-- AIM OF THE TASK --
The output should consist solely of the line containing "Image resolution: width=1568 pixels, height=703" and the lines that follow it through the end of the data below.

EXCERPTED RECORDS Block Start

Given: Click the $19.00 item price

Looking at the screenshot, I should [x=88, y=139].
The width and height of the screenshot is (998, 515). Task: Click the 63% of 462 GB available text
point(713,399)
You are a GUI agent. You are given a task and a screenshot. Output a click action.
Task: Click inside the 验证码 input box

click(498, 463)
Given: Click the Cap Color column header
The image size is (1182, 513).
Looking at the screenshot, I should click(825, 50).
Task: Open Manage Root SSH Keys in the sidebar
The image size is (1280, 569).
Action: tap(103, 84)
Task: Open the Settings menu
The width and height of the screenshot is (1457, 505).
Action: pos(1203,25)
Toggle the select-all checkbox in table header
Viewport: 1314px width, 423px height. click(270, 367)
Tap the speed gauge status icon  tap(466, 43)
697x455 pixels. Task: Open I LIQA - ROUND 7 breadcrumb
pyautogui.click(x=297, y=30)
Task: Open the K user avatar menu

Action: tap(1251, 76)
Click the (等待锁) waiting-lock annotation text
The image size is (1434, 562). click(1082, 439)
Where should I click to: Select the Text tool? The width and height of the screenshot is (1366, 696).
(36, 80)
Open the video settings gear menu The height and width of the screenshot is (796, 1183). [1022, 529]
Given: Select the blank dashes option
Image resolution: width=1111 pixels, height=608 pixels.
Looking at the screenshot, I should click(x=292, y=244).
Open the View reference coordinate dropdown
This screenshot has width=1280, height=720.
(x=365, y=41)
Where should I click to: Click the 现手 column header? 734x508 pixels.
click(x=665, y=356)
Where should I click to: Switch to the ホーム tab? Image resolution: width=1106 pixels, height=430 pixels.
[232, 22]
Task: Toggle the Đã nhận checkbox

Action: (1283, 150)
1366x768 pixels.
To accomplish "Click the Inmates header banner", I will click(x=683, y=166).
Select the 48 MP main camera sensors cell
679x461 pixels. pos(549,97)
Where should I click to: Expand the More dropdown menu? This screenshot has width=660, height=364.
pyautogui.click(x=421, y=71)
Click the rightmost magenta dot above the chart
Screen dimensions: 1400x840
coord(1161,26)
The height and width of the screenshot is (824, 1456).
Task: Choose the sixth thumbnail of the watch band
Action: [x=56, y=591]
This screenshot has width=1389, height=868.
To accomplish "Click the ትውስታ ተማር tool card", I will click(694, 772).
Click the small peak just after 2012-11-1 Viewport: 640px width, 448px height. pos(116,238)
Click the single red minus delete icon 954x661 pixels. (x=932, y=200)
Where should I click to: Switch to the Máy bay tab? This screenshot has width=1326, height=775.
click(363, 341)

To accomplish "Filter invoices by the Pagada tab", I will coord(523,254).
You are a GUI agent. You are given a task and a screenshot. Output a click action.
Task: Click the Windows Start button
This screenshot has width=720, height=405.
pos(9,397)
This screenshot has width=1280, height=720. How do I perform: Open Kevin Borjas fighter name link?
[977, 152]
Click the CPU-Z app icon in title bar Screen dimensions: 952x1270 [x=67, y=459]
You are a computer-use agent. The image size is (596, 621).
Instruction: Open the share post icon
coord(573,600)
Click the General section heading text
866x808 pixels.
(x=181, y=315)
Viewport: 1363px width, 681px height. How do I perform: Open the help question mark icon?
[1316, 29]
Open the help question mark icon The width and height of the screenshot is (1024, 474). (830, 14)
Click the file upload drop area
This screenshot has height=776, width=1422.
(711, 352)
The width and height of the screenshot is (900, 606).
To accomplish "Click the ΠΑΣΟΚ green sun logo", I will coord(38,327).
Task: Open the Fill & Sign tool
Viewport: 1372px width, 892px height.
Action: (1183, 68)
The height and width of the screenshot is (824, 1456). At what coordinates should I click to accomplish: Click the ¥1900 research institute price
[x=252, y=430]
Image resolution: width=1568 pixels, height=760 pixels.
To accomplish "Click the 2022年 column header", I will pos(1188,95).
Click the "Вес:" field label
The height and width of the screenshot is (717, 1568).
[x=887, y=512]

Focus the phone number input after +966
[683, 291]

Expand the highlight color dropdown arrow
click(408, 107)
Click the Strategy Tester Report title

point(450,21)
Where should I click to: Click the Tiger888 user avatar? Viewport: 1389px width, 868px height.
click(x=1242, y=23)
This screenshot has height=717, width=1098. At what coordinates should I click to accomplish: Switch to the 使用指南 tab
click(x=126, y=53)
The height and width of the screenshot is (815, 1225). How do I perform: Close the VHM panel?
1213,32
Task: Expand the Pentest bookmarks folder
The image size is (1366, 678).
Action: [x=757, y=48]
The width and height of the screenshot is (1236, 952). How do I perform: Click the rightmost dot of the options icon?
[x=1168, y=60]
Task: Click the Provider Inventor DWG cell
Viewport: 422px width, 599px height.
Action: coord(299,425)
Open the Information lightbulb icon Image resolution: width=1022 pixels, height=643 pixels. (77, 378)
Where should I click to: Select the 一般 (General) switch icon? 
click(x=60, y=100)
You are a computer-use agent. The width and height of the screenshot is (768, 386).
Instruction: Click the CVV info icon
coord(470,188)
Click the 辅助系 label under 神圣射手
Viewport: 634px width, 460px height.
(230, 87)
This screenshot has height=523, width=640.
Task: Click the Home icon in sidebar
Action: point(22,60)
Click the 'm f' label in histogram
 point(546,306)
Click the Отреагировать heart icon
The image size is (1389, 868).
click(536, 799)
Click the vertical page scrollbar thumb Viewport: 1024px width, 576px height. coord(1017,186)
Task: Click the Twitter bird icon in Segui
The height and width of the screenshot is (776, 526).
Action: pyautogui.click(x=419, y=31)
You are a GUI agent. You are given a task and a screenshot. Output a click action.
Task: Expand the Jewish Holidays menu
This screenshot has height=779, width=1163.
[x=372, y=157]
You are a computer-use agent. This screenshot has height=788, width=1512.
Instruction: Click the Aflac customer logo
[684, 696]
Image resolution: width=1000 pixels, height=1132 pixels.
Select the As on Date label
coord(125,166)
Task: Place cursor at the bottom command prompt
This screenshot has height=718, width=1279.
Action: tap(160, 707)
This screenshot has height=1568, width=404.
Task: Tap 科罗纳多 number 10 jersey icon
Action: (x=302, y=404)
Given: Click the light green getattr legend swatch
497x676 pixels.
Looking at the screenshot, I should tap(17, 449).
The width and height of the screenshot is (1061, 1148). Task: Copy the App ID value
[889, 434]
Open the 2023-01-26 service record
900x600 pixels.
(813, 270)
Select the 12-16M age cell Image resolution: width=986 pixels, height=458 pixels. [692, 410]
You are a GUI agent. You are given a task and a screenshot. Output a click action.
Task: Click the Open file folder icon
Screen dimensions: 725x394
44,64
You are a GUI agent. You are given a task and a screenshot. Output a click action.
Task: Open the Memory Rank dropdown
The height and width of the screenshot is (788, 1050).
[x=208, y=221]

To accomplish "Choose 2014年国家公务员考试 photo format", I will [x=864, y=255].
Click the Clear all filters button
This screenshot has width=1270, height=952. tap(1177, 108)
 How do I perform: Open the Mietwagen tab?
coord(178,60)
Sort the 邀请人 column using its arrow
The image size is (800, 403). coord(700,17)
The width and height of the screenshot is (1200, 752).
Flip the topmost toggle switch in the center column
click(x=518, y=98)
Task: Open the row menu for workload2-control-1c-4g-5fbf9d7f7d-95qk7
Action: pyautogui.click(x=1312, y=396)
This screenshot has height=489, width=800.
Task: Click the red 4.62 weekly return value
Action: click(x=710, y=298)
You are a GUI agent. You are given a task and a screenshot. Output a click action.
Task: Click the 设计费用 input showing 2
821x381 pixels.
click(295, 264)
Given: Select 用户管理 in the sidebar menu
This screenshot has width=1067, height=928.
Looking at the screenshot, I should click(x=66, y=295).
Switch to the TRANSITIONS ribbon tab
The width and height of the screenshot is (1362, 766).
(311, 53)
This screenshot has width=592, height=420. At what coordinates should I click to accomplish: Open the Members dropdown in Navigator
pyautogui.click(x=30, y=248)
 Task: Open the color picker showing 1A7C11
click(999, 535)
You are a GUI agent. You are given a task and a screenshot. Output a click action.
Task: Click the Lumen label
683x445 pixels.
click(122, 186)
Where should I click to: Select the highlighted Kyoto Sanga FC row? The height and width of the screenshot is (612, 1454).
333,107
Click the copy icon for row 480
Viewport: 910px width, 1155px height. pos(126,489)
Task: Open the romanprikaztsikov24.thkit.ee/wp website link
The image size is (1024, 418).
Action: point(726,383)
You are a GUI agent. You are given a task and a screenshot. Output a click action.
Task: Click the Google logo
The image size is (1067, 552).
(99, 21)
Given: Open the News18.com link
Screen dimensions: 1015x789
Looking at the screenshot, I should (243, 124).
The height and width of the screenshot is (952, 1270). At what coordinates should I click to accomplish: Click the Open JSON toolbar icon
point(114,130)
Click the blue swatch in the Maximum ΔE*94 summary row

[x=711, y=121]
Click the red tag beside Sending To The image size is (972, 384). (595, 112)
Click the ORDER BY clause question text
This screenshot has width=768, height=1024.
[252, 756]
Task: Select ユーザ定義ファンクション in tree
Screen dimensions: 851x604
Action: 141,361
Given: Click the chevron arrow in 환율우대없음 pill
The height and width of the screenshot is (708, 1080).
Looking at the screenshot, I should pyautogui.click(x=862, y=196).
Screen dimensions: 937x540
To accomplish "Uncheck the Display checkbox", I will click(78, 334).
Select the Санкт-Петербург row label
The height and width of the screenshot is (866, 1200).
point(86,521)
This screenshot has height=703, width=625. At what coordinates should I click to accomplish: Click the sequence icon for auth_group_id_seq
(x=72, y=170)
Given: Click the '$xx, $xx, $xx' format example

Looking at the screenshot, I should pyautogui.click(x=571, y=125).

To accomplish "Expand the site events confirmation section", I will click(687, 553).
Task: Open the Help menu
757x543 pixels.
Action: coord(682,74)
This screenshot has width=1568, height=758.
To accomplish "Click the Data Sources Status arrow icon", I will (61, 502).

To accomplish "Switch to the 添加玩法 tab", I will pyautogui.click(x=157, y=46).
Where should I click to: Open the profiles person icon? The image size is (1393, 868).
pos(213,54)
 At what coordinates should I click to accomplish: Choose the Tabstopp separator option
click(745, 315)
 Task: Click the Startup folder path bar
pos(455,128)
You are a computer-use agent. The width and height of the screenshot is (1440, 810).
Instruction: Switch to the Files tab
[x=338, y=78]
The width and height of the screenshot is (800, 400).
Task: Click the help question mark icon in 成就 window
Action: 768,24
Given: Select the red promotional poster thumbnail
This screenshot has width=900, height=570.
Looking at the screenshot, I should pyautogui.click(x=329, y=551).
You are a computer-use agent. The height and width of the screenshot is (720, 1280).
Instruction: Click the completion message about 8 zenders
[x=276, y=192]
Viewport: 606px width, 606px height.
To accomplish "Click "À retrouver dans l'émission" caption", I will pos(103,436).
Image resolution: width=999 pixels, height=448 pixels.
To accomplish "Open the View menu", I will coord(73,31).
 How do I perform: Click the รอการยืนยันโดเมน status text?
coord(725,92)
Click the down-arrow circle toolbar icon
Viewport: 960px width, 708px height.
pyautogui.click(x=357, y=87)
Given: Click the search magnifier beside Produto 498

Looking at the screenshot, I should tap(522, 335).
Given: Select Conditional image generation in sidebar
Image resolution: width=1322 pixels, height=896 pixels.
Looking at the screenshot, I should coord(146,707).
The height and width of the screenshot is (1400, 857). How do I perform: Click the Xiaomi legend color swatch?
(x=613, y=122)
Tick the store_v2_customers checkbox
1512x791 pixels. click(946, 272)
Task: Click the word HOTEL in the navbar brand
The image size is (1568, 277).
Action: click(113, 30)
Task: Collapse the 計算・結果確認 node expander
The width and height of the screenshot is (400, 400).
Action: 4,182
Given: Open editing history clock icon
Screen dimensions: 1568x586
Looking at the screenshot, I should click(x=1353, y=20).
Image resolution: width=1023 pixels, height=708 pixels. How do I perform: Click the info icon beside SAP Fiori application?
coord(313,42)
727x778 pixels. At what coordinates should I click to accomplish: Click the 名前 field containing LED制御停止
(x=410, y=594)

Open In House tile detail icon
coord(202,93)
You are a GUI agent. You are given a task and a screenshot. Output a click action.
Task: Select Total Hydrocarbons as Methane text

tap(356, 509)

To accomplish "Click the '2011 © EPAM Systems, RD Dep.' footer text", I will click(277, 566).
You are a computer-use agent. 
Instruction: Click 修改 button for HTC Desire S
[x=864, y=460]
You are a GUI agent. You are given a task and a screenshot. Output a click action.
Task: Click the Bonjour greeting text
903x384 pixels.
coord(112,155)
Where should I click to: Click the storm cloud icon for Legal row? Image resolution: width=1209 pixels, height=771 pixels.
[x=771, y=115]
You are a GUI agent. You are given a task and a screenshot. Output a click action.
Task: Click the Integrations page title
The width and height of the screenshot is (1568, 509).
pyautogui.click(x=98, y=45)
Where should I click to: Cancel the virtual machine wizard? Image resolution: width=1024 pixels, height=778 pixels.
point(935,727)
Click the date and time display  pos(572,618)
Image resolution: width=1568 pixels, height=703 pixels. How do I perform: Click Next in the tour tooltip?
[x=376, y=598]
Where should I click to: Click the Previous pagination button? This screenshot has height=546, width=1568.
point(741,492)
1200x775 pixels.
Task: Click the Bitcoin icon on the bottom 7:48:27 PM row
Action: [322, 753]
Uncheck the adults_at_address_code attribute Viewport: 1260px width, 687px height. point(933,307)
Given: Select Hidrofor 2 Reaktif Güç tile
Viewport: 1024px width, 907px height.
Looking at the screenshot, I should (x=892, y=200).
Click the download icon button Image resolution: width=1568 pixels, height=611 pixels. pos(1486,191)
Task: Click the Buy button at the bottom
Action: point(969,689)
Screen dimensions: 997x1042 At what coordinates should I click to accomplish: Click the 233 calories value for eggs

EXCERPTED RECORDS Block End

-- SOLUTION TO THIS TASK --
Image resolution: width=1568 pixels, height=703 pixels. How do I perform: Click Next in the tour tooltip?
[x=376, y=598]
Where should I click to: Click the Previous pagination button? This screenshot has height=546, width=1568.
point(741,492)
1200x775 pixels.
Task: Click the Bitcoin icon on the bottom 7:48:27 PM row
Action: [322, 753]
Uncheck the adults_at_address_code attribute Viewport: 1260px width, 687px height. point(933,307)
Given: Select Hidrofor 2 Reaktif Güç tile
Viewport: 1024px width, 907px height.
Looking at the screenshot, I should (x=892, y=200).
Click the download icon button Image resolution: width=1568 pixels, height=611 pixels. pos(1486,191)
Task: Click the Buy button at the bottom
Action: point(969,689)
Screen dimensions: 997x1042 At what coordinates should I click to accomplish: Click the 233 calories value for eggs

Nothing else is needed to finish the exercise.